Below are records that should be duplicated exactly, with no image retained.

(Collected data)
◇ ◇ ◇ ◇ ◇
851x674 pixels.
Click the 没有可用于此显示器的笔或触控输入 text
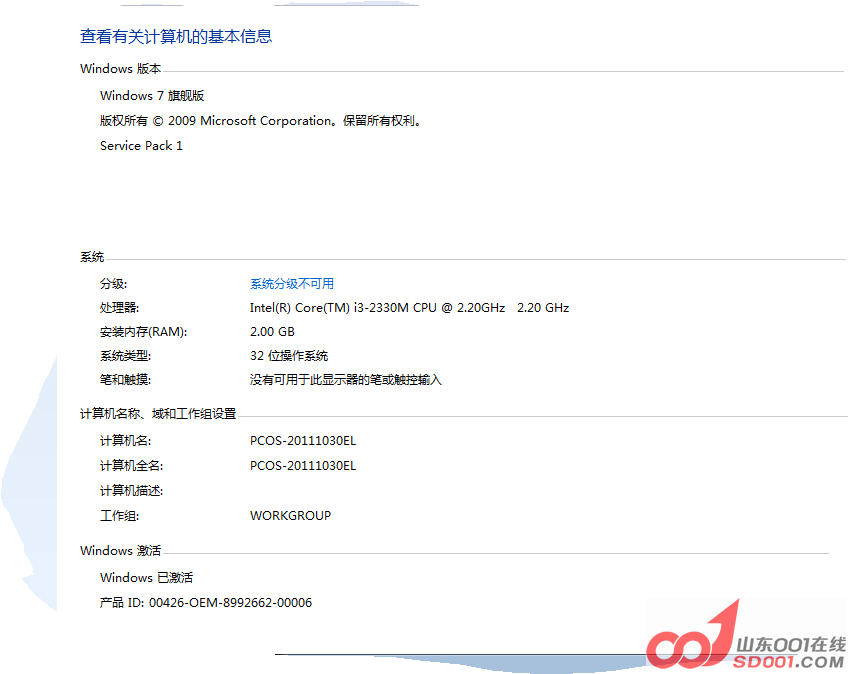(x=345, y=380)
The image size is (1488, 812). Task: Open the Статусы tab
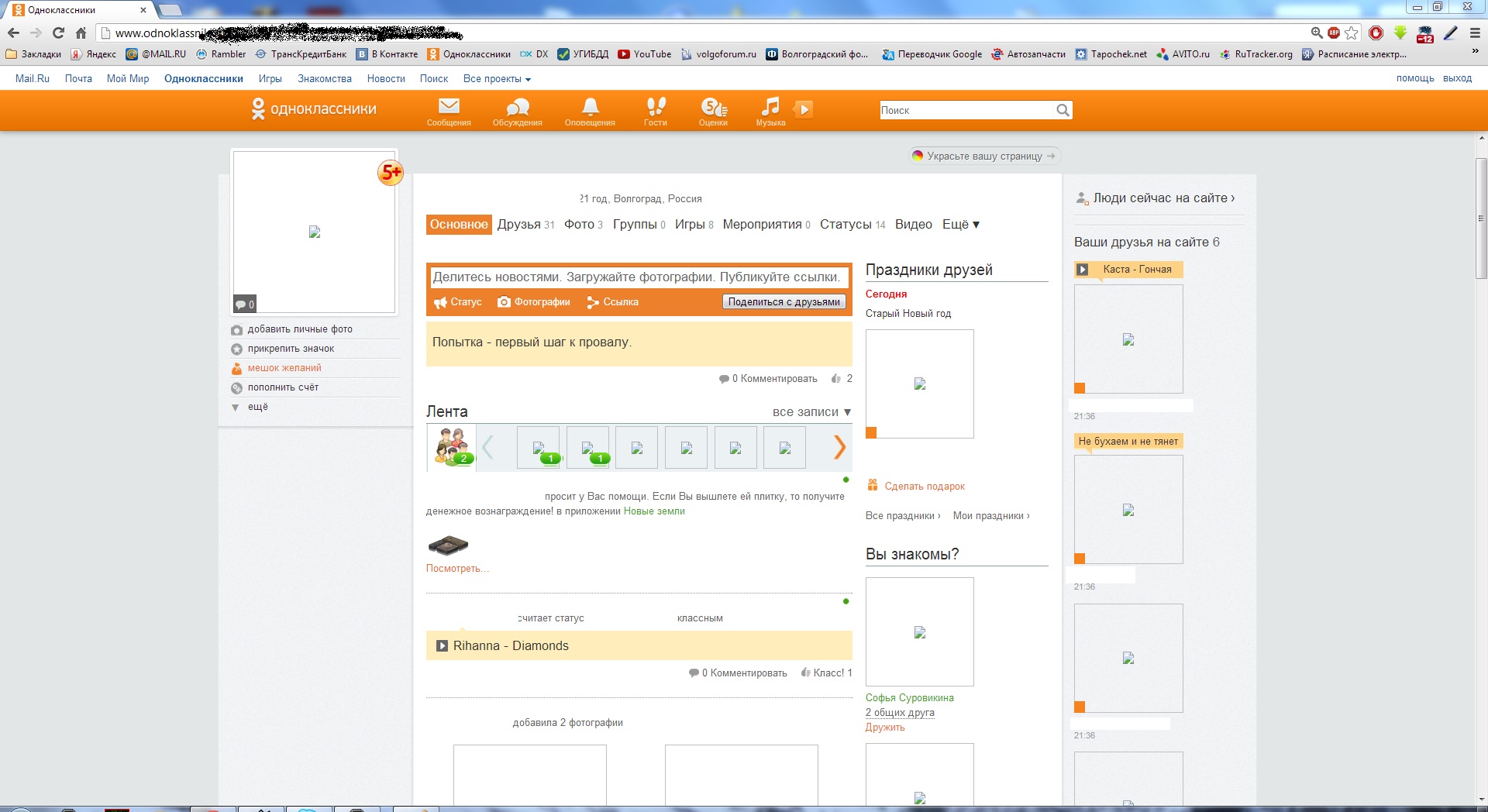click(x=846, y=224)
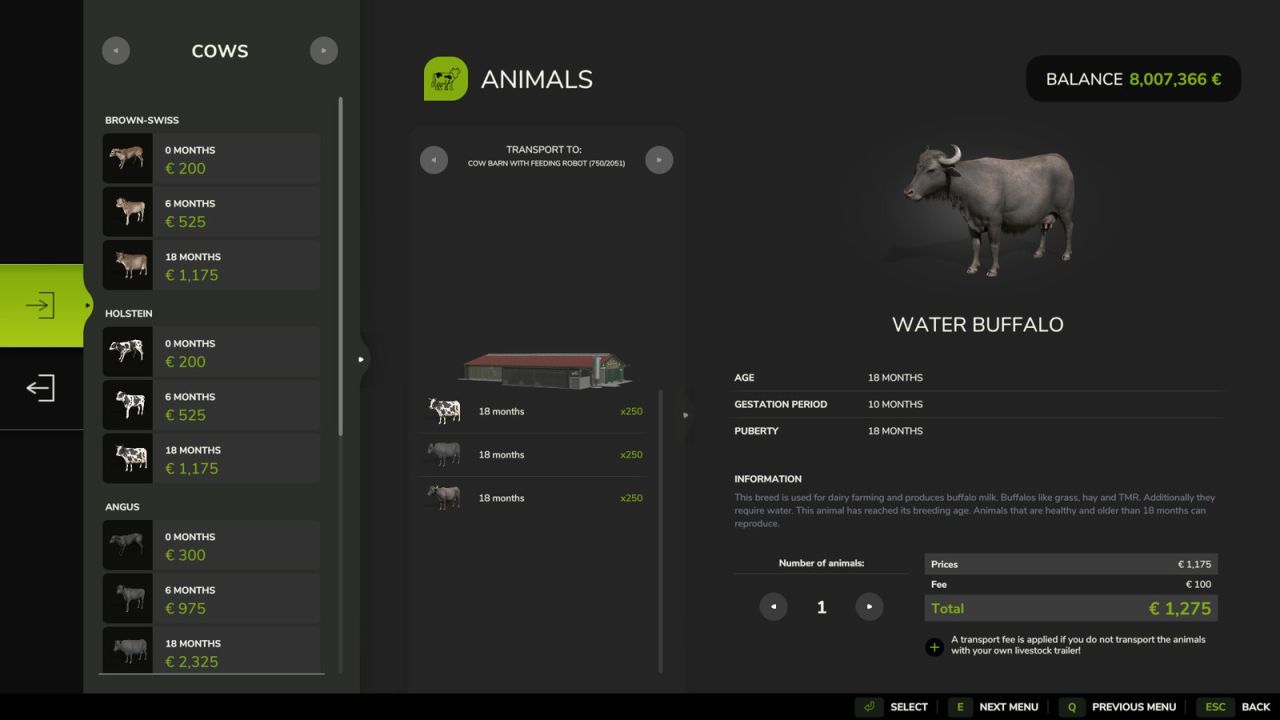This screenshot has height=720, width=1280.
Task: Open the next animal category with right arrow
Action: click(x=324, y=50)

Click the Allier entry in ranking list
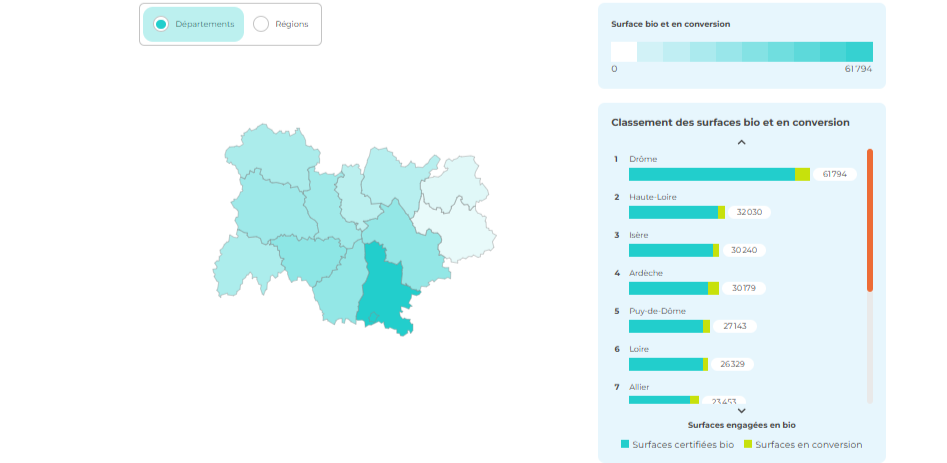pyautogui.click(x=639, y=387)
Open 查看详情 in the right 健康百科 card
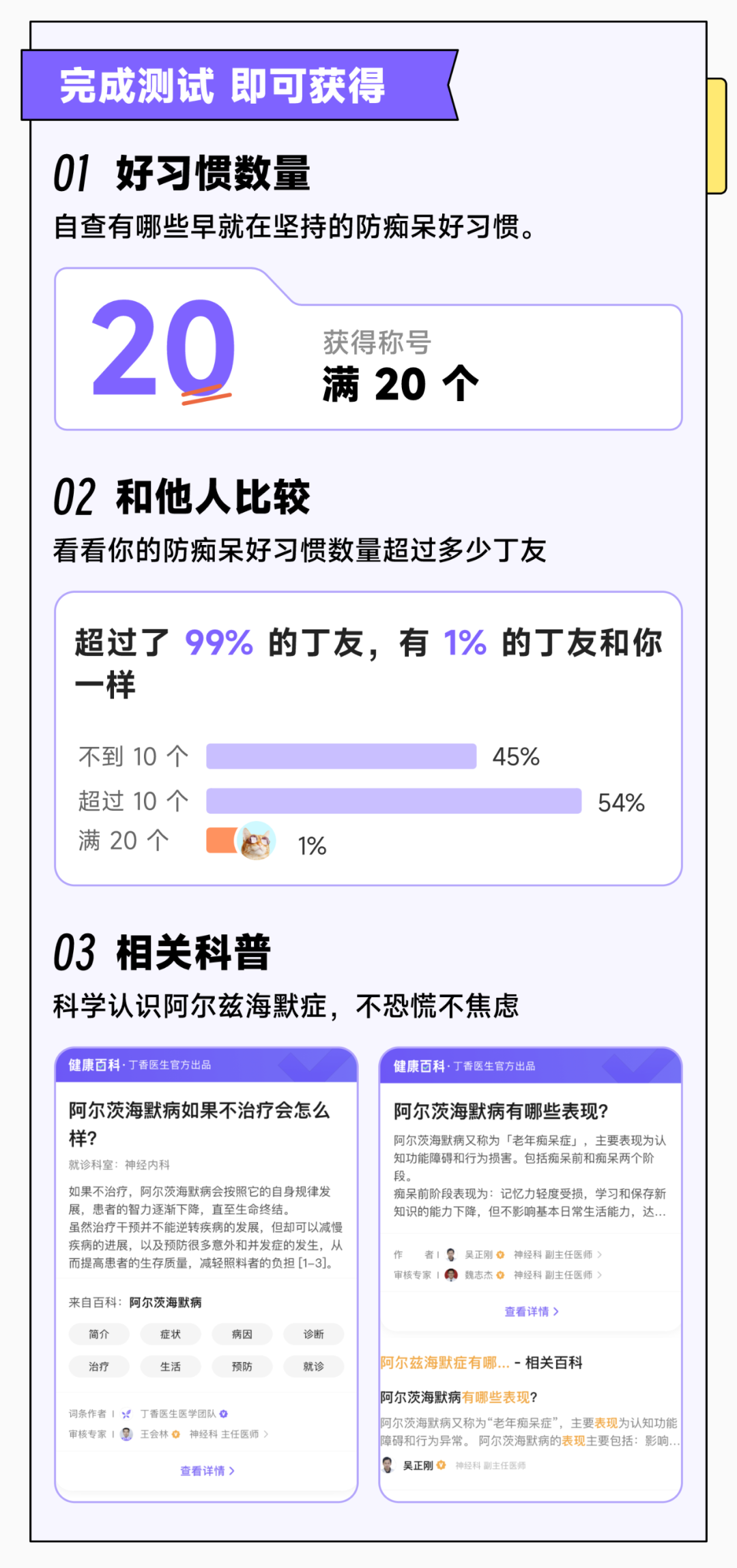This screenshot has height=1568, width=737. [532, 1312]
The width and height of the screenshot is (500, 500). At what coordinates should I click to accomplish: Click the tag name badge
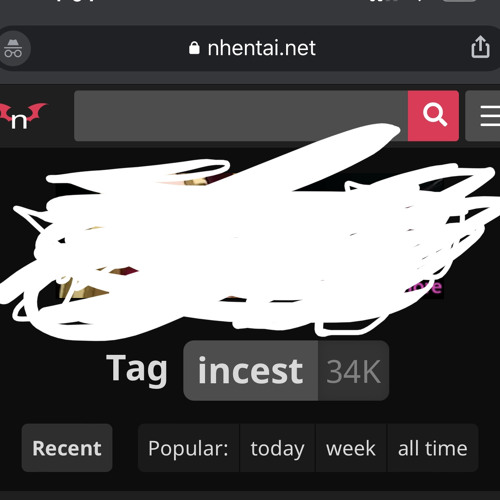(251, 371)
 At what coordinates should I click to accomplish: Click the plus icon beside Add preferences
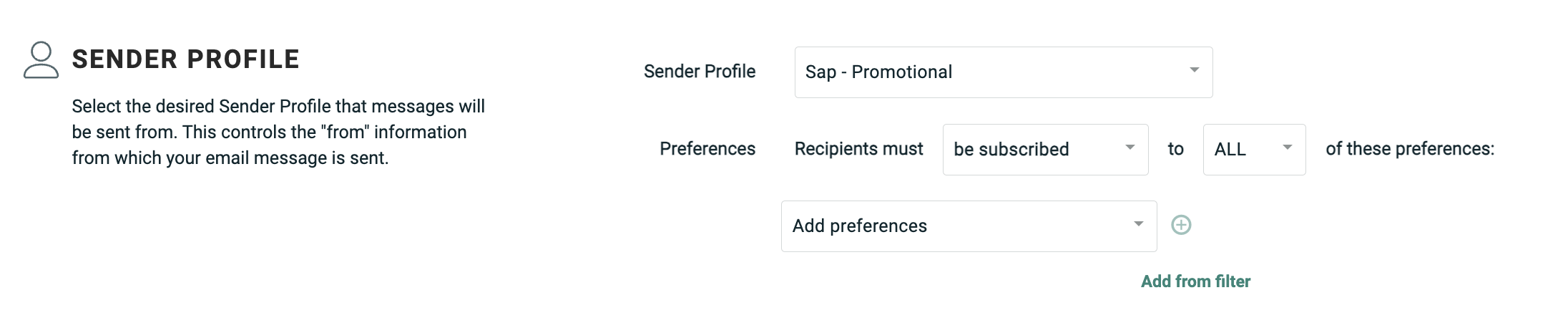click(x=1181, y=226)
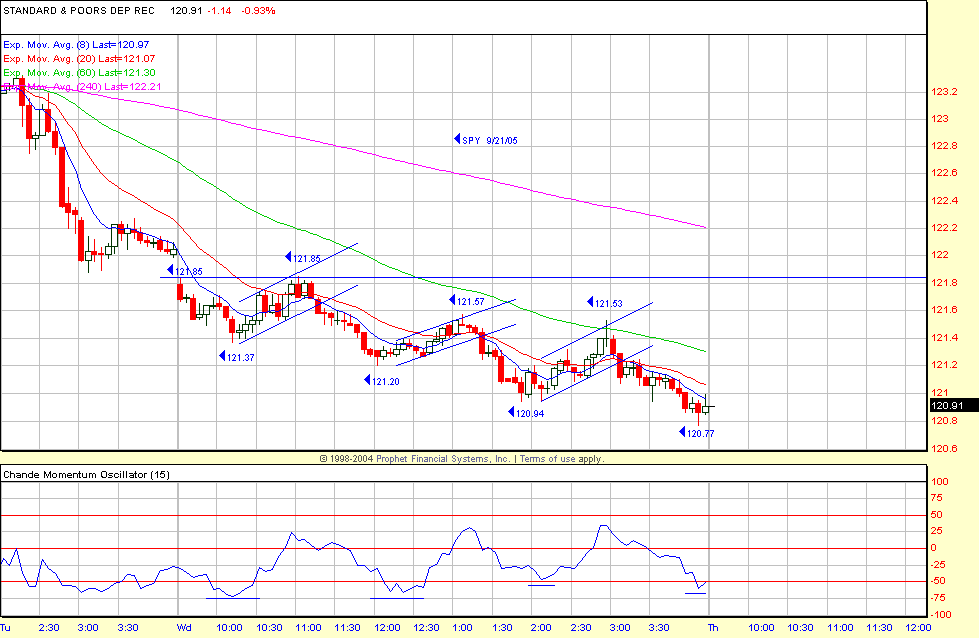
Task: Open the Terms of use apply link
Action: click(561, 458)
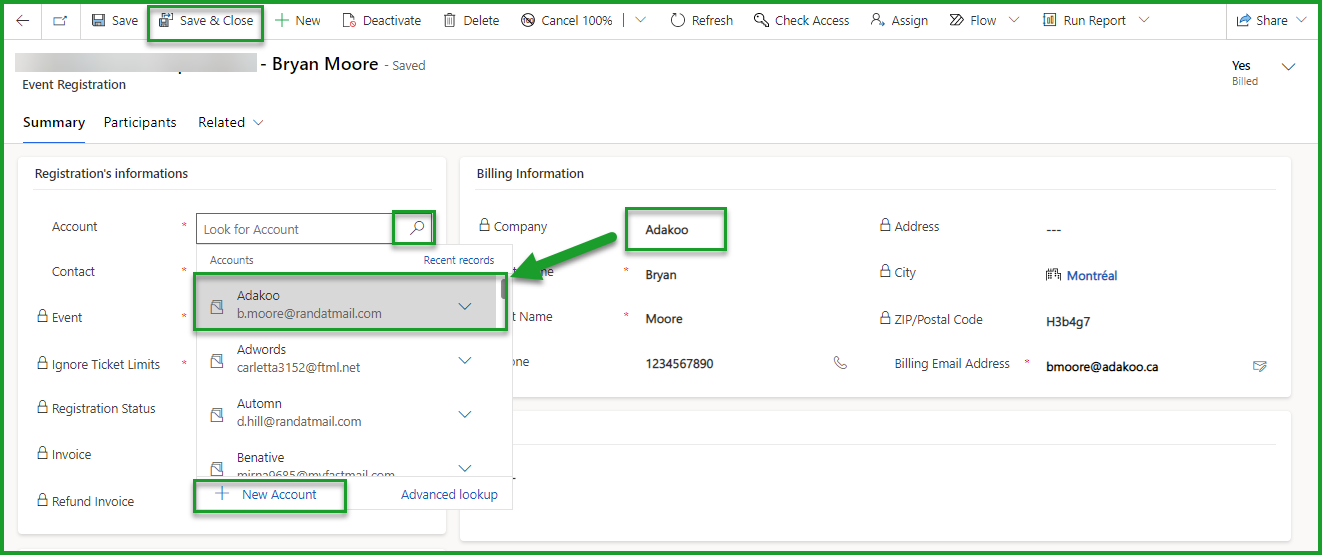This screenshot has height=555, width=1322.
Task: Open the Advanced lookup link
Action: tap(449, 494)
◇ ◇ ◇ ◇ ◇
[Solution below]:
851x674 pixels.
Click the 没有可用于此显示器的笔或触控输入 text
(x=345, y=380)
The image size is (1488, 812). Task: Open the Статусы tab
click(x=846, y=224)
This screenshot has height=720, width=1280.
Task: Open the next animal category with right arrow
Action: click(x=324, y=50)

Click the Allier entry in ranking list
pyautogui.click(x=639, y=387)
Open 查看详情 in the right 健康百科 card
This screenshot has height=1568, width=737. [532, 1312]
The width and height of the screenshot is (500, 500). At what coordinates should I click to accomplish: Click the tag name badge
(251, 371)
 At what coordinates should I click to accomplish: Click the plus icon beside Add preferences
click(x=1181, y=226)
Task: Open the Terms of use apply link
Action: click(561, 458)
This screenshot has height=555, width=1322.
Task: Open the Advanced lookup link
Action: tap(449, 494)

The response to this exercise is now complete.